#### Document section:
<<<<
The One Page Company is gearing up to become the leading provider one-page based communication tools in the world.  We are  “branding One Page”.
 
The Company has set aggressive performance goals. To be fierce competitors. To compete and win. To have the company profitable in 2007. To enjoy revenue growth, large operating margins, and develop a free cash flow and substantial return on equity in 2009.
 
Our strategy is straightforward. First, we are stabilizing and prioritizing the market development for our one-page “proposal” products sufficient to own one-page proposal market - that is optimize the core. Second, we are using our market positions, technologies, relationships and other resources for individuals’ dynamic applications– that is to expand our market horizons. Third, we are leveraging our strong development capacity to create new channels for One-Page that complement our core business. And throughout all our activities, we are leveraging our significant smart resources and intellectual property to drive our competitive advantage.
 
 
Leadership
 
 
Joanna Kidd Riley, Chief Executive Officer. Responsible for overall running of the Company. Previous experience: In 2003 recruited and employed by The Federal Bureau of Investigations in the International Training Unit. 2004, Started in the Cydcor Corporation (leading outsourced marketing company representing fortune 500 clients), 2005 Assistant Manager/VP Venture Marketing Solutions Inc. in Alexandria, VA leading account manager and team builder for Quill/ Staples Corporation, 2005 opened office: Marketing Basics Inc. in Cincinnati, OH as Assistant Manager/VP. 2006 CEO/President of Performance Advertising Inc. in Chicago, IL, representing the Quill/Staples Corporation, became the number one new accounts office in the country, 2005-2006 CEO/President of Performance Advertising Associates, in New York City. Number one new accounts office in the nation for Quill/ Staples Corporation and Intuit (IMS). Education: 1996-2000 attended Kent Boarding School in Kent, CT; high honors student and USA Junior National Team rower, 2000-2004 Full Scholarship athlete at University of Virginia in Charlottesville, VA, B.A. in Foreign Affairs, Varsity NCAA rower, USA National Team Chula Vista training.
 
Kirk Bevington, Chief Marketing Officer. Responsible for all retail accounts for the Company’s products. Previous experience: 2003, started in the Cydcor Corporation (largest outsourced direct sales and marketing company in North America, representing numerous Fortune 500 companies.) Helped with the expansion and opening of locations in Columbus, Ohio and Cleveland, Ohio representing Quill/Staples Corporation and also AT&T; 2004, CEO/President of Perth Acquisitions, Inc. in Charlotte, NC, representing Bell South Telecommunications. PAI, Inc. was consistently one of the top producing offices in the country for new account acquisition and also for retaining their existing customer base. 2005-2007,opened offices in Alabama, Georgia, Louisiana, Missouri and South Carolina, all of which represented Bell South/AT&T. PAI, Inc. also took part in a test pilot program for Verizon in Virginia. 2006, Cydcor's Rookie Manager of the Year. Currently resides in Charlotte, NC. Education: 1998-2002, scholarship student-athlete at Francis Marion University in Florence, SC, B.A. in History, Minor in Business, All-American soccer player; signed professional soccer contract to play in the A-League/USL Division 1.
>>>>
#### Material provided:
<<<<
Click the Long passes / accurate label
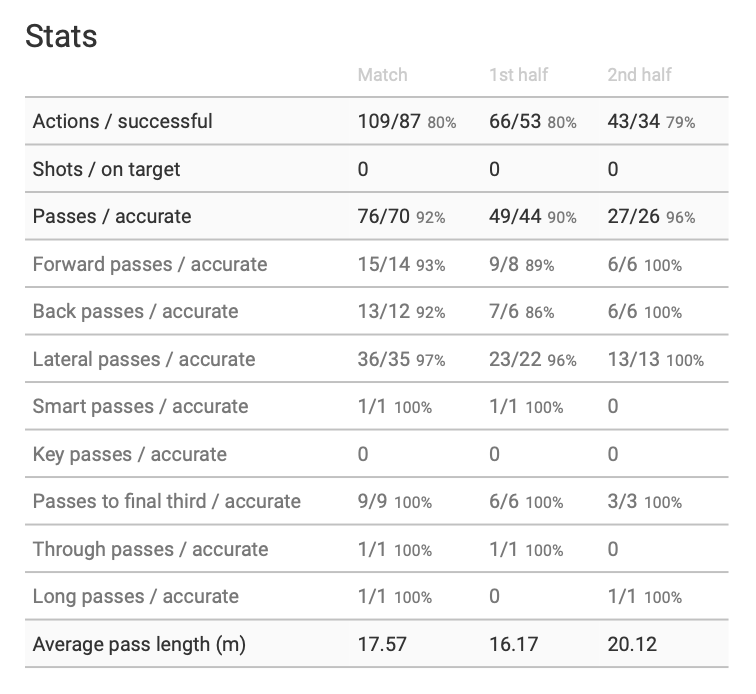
>>>>
Reproduce the portion of the One Page Company profile from "Our strategy is" up to and including "our competitive advantage.".

#### Final result:
Our strategy is straightforward. First, we are stabilizing and prioritizing the market development for our one-page “proposal” products sufficient to own one-page proposal market - that is optimize the core. Second, we are using our market positions, technologies, relationships and other resources for individuals’ dynamic applications– that is to expand our market horizons. Third, we are leveraging our strong development capacity to create new channels for One-Page that complement our core business. And throughout all our activities, we are leveraging our significant smart resources and intellectual property to drive our competitive advantage.